I recently read in a thread that if you know that $a$ and $b$ are coprime, then the number of factors in $n = ab$ is equal to the number of factors in $a$ multiplied by the number of factors in $b$. The reason for this isn't obvious to me and I want to see a proof, but I don't know what to google to find it. Could somebody explain this relationship to me?

Answer 1

Here's a proof:

Let $F_{x}$ denote the set of factors of a positive integer $x$. Clearly $|F_{a} \times F_{b}| = |F_{a}||F_{b}|$. Define a function $f: F_{a} \times F_{b} \longrightarrow F_{n}$ such that $f(x,y) = xy$ for all $(x,y) \in F_{a} \times F_{b}$.

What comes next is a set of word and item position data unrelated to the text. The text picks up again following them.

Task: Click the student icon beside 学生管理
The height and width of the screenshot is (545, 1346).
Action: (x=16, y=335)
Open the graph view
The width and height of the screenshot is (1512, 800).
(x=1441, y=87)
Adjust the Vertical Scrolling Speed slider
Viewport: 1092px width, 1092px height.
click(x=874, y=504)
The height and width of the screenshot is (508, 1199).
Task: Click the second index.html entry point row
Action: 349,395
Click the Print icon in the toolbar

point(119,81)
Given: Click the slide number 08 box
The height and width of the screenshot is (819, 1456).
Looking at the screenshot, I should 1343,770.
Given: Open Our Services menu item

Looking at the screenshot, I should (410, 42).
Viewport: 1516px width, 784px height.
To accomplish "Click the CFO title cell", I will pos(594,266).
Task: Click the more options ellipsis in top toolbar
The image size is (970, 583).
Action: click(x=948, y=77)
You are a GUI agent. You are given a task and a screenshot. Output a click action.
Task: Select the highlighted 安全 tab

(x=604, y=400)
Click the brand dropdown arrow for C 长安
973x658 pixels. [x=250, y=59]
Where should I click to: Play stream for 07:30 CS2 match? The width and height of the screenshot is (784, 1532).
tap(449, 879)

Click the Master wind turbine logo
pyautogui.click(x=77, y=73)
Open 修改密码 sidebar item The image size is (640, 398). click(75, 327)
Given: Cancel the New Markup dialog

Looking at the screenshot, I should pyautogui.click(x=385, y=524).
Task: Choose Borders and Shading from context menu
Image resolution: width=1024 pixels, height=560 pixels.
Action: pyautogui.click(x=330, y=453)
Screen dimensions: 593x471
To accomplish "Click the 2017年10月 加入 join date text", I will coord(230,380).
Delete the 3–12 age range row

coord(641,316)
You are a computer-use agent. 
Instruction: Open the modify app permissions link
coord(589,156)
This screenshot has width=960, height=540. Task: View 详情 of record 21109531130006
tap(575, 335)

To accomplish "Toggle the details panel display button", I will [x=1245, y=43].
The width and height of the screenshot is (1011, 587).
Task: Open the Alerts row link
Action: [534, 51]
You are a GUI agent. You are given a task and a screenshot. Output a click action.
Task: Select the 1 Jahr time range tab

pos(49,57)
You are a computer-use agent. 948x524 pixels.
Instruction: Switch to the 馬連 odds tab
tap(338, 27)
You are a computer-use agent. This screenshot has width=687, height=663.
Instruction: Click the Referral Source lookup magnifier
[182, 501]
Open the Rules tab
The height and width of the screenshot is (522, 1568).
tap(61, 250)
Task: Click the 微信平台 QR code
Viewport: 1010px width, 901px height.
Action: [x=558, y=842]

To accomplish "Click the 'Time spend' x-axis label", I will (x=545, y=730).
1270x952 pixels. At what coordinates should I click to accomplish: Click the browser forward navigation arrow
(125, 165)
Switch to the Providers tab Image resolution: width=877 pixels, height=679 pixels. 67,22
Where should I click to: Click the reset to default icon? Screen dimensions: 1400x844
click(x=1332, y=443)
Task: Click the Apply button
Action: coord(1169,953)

Let $d \in F_{n}$. As stated in Thomas Andrew's comment, $d = \gcd(d,a)\gcd(d,b)$, so $f( \gcd(d,a),\gcd(d,b)) = d$. Hence $f$ is surjective.

Suppose that $f(x,y) = f(x',y')$, so $xy = x'y'$. Let $p$ be prime, and suppose that $p|xy$. Then, by the definition of prime, $p | x$ or $p | y$. If $p | x$, then $p|a$, so $p$ cannot divide $y$ or $y'$. Hence, $p | x'$. Thus, $x$ and $x'$ must have the same prime factors. By the same reasoning $y$ and $y'$ must have the same prime factors. Therefore, by the Fundamental Theorem of Arithmetic, $x = x'$ and $y = y'$. Thus, $f$ is injective and therefore a bijection.

Since there exists a bijection from $F_{a} \times F_{b}$ to $F_{n}$, $|F_{n}| = |F_{a} \times F_{b}| = |F_{a}||F_{b}|$.